Shakespeare in Love
•Scene 4
•Scene 5
Viola and Shakespeare on stage as Juliet and Romeo
Still trying to discover Thomas’ identity, Shakespeare crashes a party at Viola’s manor (where he thinks Thomas works as a servant) and there meets Lady Viola, with whom he falls desperately in love.  In conversing with her on her balcony after the party, he recovers his poetic powers and expresses his admiration in a sequence that will become the balcony scene in Romeo and Juliet (the name “Ethel” was quickly discarded when the Bard’s poetry returned!).  After their meeting, Shakespeare races to his garret, blissfully free of his writer’s block, to work on composing his play.
Having fallen in love with Shakespeare, Viola is more determined than ever to continue her dual life as a stage actor and returns to the theater disguised as Thomas Kent to join the cast of Romeo and Juliet.  Shakespeare, believing Thomas to be Lady Viola’s servant, gives Thomas a love letter (a new sonnet) to convey to Lady Viola.  In Scene 4, Shakespeare inquires about the reception of his letter and discusses his lady love with Thomas in a conversation that reveals the “play-acting” involved in gender roles and considers the relationship between reality and fantasy in the realm of love.  Lady Viola reveals her dual identity as Thomas the actor and Viola the lover, and the scene ends with Shakespeare and Viola consummating their love.  After the “real” love-making, Viola attests, “I would not have thought it, but there is something better than a play.  Even your play!”
As the Bard and the lady continue their affair in private, Shakespeare continues to write his play, and Viola continues to rehearse it with the theater company in public, disguised as Thomas.  The lovers’ on-stage and off-stage relationships intertwine, feeding and enriching both the reality of their love and the art of the play they’re composing and performing.  Scene 5 illustrates this vibrant intermingling of life and art in a sequence that cuts back and forth between the lovers’ private meetings and their stage rehearsals.  As they make love in private, they “rehearse” the play, quoting lines of poetry from it to express their love.  Rehearsal of the same scene also occurs on stage where Viola’s private emotions inspire her public performance.  Note, too, how this sequence plays with reality by continually switching the gender roles.  In their private “rehearsals,” Shakespeare performs the part of Romeo and Viola recites Juliet’s lines, while in the public stage performance, Viola plays Romeo disguised as Thomas.  How do we distinguish between the “real” love and the stage love in this sequence?  Is any distinction possible?  What is the scene saying about the relationship between life and art, reality and illusion?
Despite her love for Shakespeare and the stage, the reality of Viola’s situation as a Renaissance lady asserts itself, and she finds she must marry the man her parents have chosen.  She leaves the acting company, and Shakespeare himself must assume her part as Romeo.  But the day of Viola’s wedding is also the opening day of the play (surprise!), and Viola escapes immediately after the ceremony to rush to the theater and see the opening performance.  The boy playing Juliet is unable to perform, and Viola volunteers to replace him, so that the film ends with Shakespeare and Viola again performing their private roles as the lovers, but this time on a public stage.
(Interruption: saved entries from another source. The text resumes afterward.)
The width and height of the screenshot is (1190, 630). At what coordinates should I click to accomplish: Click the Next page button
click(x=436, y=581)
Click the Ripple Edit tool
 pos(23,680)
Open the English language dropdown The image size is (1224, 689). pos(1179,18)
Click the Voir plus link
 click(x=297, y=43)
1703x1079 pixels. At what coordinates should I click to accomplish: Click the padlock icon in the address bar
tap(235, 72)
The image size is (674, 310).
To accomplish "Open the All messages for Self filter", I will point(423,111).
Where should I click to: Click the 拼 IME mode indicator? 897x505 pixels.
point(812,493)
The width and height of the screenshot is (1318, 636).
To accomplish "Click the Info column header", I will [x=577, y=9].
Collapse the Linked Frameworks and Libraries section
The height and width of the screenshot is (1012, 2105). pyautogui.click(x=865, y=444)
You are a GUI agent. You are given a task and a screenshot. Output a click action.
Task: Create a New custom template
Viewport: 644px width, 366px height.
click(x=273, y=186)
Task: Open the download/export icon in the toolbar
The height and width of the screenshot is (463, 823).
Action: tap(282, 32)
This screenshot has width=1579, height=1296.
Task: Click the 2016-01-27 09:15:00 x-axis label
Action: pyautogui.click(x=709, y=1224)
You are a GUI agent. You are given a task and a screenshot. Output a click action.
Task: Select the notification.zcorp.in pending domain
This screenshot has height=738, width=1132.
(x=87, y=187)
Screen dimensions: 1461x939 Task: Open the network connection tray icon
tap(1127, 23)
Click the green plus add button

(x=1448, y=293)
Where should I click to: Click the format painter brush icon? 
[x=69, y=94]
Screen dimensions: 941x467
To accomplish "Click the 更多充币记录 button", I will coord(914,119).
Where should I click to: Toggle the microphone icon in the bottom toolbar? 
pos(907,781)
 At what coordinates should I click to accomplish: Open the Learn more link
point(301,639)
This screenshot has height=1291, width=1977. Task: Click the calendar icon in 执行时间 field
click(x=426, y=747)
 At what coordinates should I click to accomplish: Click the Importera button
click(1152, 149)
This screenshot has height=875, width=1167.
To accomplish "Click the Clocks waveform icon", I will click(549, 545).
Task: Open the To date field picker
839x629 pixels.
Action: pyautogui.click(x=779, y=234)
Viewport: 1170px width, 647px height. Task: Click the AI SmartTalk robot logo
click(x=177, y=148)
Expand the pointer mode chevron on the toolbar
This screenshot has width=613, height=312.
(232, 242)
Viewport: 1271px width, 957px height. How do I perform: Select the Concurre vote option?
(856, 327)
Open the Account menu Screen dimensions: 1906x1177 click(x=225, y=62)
The film shows the play’s climax, the suicides of Romeo and Juliet, in a magnificent scene that illustrates the powerful effects on the theater audience of the very real emotions they see performed on the stage.  Reality and stage illusion become one to allow the audience to experience a moment of true tragedy.  The scene dramatizes the power of art (in the form of the stage play) not only to envision a myriad of other realities for us, but also to let us truly experience those realities.
After the play, Lady Viola must return to her husband and leaves with him on a journey to the New World where he owns a plantation.  She leaves Shakespeare behind, but her inspiration remains, and in the final scenes, Shakespeare begins writing his next play, Twelfth Night.  As he writes, the film shows Viola caught in a shipwreck off the shore of the New World.  But instead of tragedy, the shipwreck is depicted as a moment of rebirth for Viola.  She rises from the ocean alone and approaches the verdant shore of the New World a survivor, an independent woman.  The scenes don’t specify if this situation is happening to Viola in reality, or if it is just the story Shakespeare is imagining as he writes his play (Twelfth Night is about a heroine named Viola who survives a shipwreck and assumes a man’s identity to begin a new life).  But these final moments imply that in the end there is no distinction—the illusion of art can envision the very real and empowering potentialities of human life.  So perhaps art can allow us to realize our true potential.  Consider comparing the stage metaphor in this film and in The Real Inspector Hound—how does the stage represent the many realities possible in the postmodern experience?